BitBucket's interface makes dealing with these situations difficult. The garbage collection happens completely transparently; I can't even tell when it last completed. I have no idea what options it ran with. I don't even know which commands were invoked. Even once you've corrected a mistake and deleted some binary from the repository (including historical commits), it can still linger in the internal storage files for some time, maybe forever if the right clean up commands are never invoked.

git provides a number of useful commands for cleaning up garbage from the repository:

  • git gc
  • git gc --aggressive
  • git repack (with arguments)
  • git prune

Some of them are discussed in more detail here.

BitBucket provides no useful interface for invoking these or understanding what has been invoked on the repository. BitBucket does not need to provide direct access to the repository on the server, of course, but the available tooling needs some serious improvement.

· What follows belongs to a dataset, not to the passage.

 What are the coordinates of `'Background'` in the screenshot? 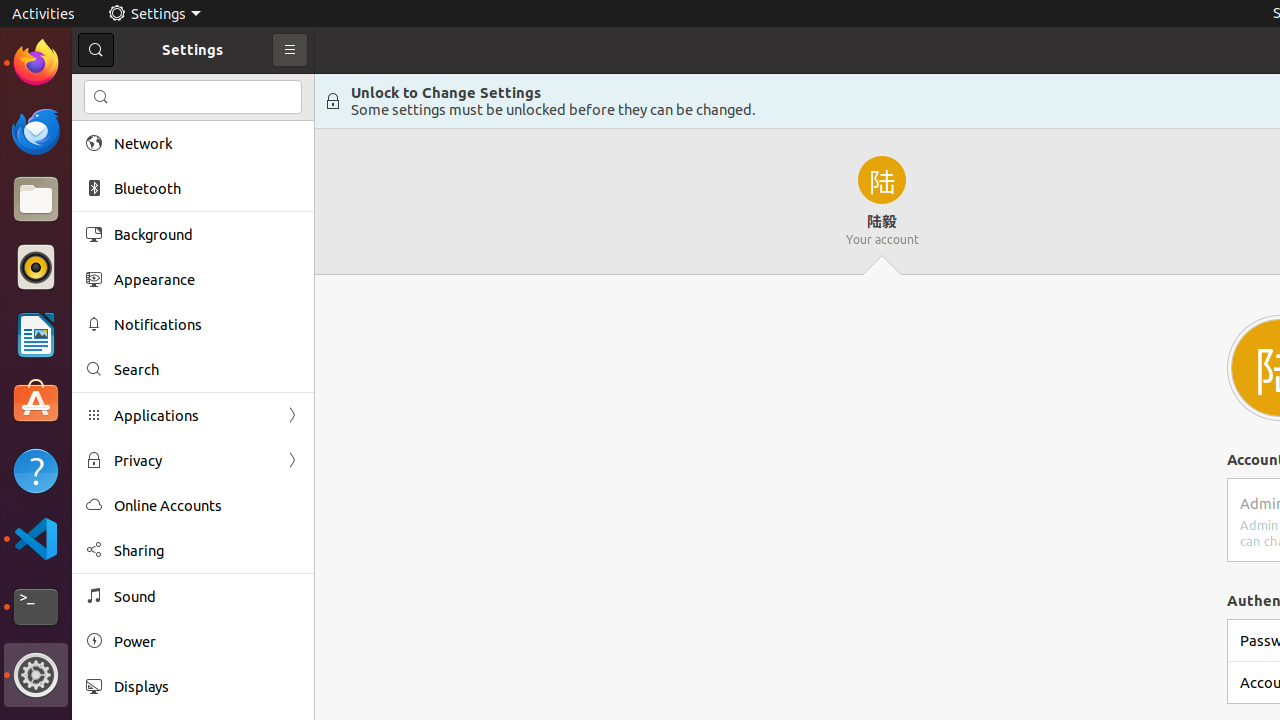 It's located at (206, 233).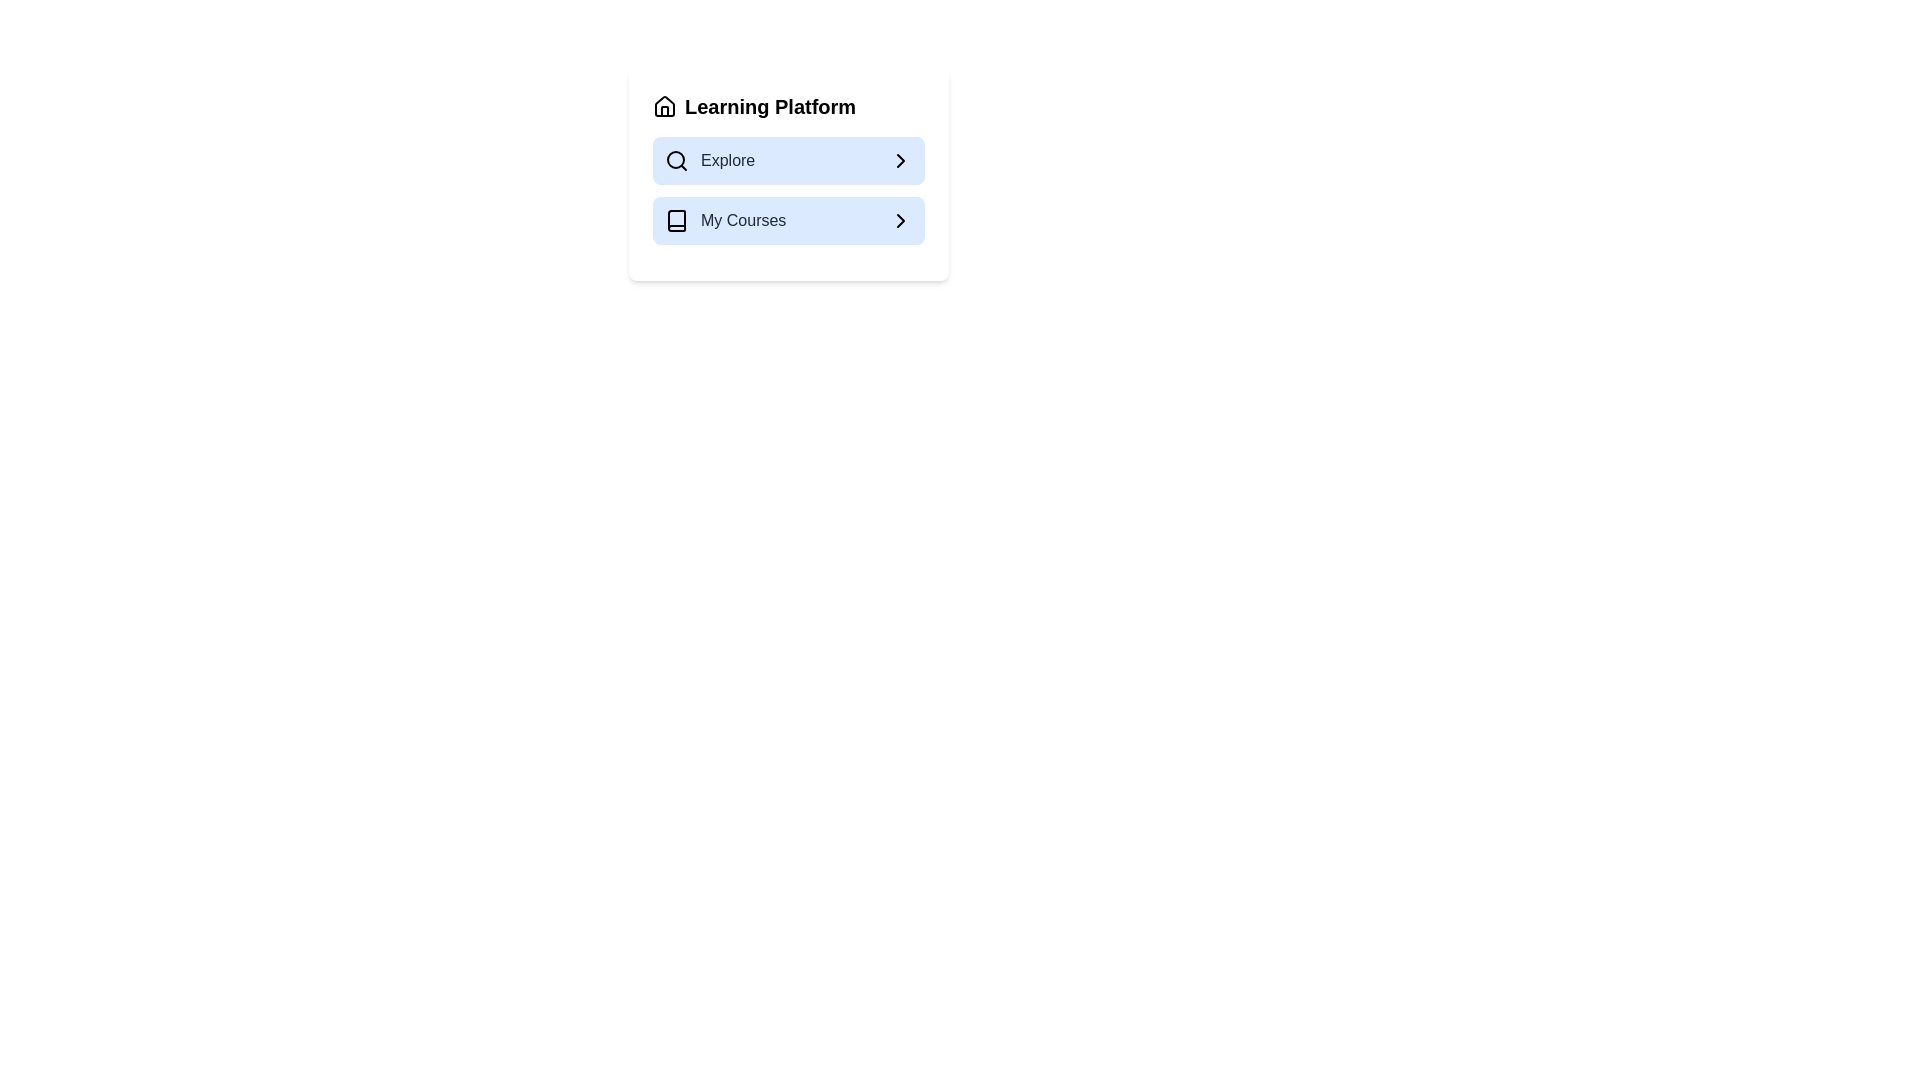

  1. Be more transparent. The admin interface should tell me when a garbage collection was last completed and should tell me what command it was. It should tell me when the next one is scheduled to run under normal circumstances. It doesn't have to name the full command, but some kind of indication would be helpful.
  2. Ideally, I could tell the system to invoke one immediately when I think it's needed. Having limitations on this to prevent abuse would be fine.
  3. There should be some kind of option(s) to cause the system to invoke more aggressive clean up efforts, like git gc --aggressive or maybe some form of git repack. These would be especially useful for mistakes that happened recently and can be cleaned up by modifying recent history. Even if I can't invoke one manually, I could tell the system to be more aggressive on the next attempt.